OPINIÃO

Marcio Gimenes de Paula é graduado em filosofia pela Universidade Estadual de Campinas (1999), graduado em teologia pelo Seminário Teológico Presbiteriano Independente (1994), mestre em Filosofia pela Universidade Estadual de Campinas (2002) e doutor em Filosofia pela Universidade Estadual de Campinas (2005). Atualmente é professor associado do Departamento de Filosofia da Universidade de Brasília. Suas pesquisas versam sobre Filosofia da Religião, Ética, Kierkegaard e cristianismo

Marcio Gimenes de Paula

 

Geraldo Filme escreveu um samba chamado Silêncio no Bixiga. Ali, num samba dolorido, o poeta relembra a morte do Mestre de bateria Pato N´Água, assassinado pelo Esquadrão da Morte na ditadura militar. Num dos versos se pode ler: “O Bixiga está de luto...”.


Hoje, passados quase 50 anos daquele episódio, estamos todos de luto. Somamos mais de 235 mil mortos pela covid-19. Pela primeira vez, por conta da pandemia, não poderemos nos reunir nas avenidas, nas ruas, nas praças, nos clubes. Não poderemos cantar, dançar e sambar nesses dias. Na verdade, não haverá folia. São dias amargos no Brasil e no mundo, por isso é preciso cautela e afastamento social.


O Carnaval brasileiro, mundialmente conhecido, é uma das mais lindas faces da nossa resistência cultural a todo tipo de opressão. É nele que, ao menos por três dias, igualamos todos os desiguais e onde fazemos do nosso pranto alegria e semente de esperança. Nele, todos os foliões ultrapassam as mazelas e podem se tornar reis e rainhas por um dia. Isso pode ser pouco e até insuficiente, mas nunca imaginamos que poderíamos perdê-lo. Os tempos atuais nos tiraram isso.


Contudo, parece sintomático perdermos tal alegria num país tão marcado pela morte. Não apenas pelas vidas ceifadas pela peste, mas por uma cultura de morte instalada entre nós trazendo armas de destruição, destruindo sonhos, destruindo vidas indígenas, destruindo o Pantanal, destruindo a Amazônia, destruindo reputações, semeando mentiras, ódio. Somos (des) governados pelo diabo, aquele que gosta e investe nas divisões. Vivemos um pesadelo. Falta-nos ar, falta-nos oxigênio.

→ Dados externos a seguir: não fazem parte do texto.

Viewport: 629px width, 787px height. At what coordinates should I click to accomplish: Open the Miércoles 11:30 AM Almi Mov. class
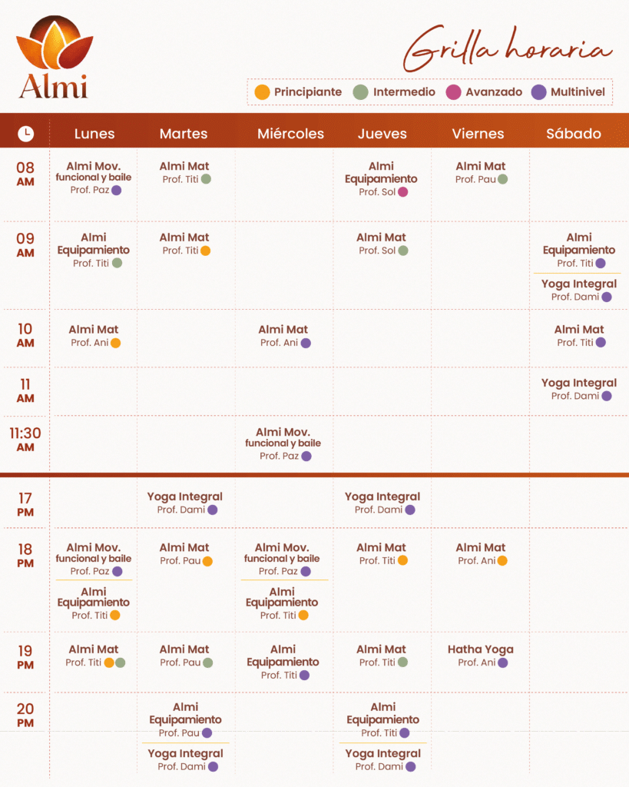(283, 433)
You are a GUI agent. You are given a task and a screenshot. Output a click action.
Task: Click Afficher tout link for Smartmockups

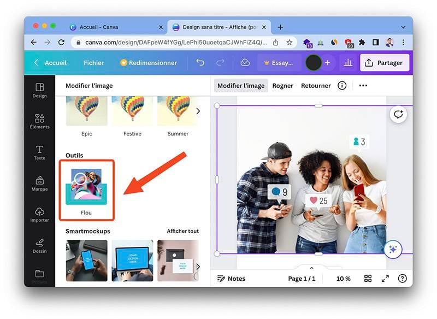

Há um clima de guerra. O sincretismo, traço marcante da cultura brasileira, é desprezado. Religiões, formadoras da identidade nacional, sofrem perseguição e menosprezo oficial. Agentes de marketing travestidos de religiosos triunfam. Aqueles que deviam cuidar da ordem pública se alçam além de suas funções e se lambuzam em ilegalidades pagas com o dinheiro público, o mesmo que falta para pagar auxílios emergenciais, oxigênios, leitos em hospitais e ampliar a oferta de vacinação.


Em meio a tudo isso, a ciência brasileira, tão injustamente atacada e boicotada, é aquela que nos fornece agora alguma esperança a fim de vencermos o vírus e avançarmos para melhores dias. Por isso, é preciso, cada vez mais, vencer a desinformação, a má-fé, a hipocrisia, o negacionismo diabólico e genocida.


Apesar de tudo, o povo brasileiro resistirá, tal como diz a letra de Guilherme de Brito e Nelson Cavaquinho: “O sol há de brilhar mais uma vez...”. Voltaremos a sambar quando tudo isso for afastado, quando exorcizarmos o nosso demônio, pois como dizem eles: “Quero ter olhos pra ver a maldade desaparecer”.


Chico Buarque tinha razão: “Quem me vê sempre parado e distante garante que eu não sei samba, mas eu estou me guardando para quando o carnaval chegar”. E ele vai chegar. Viva o povo brasileiro!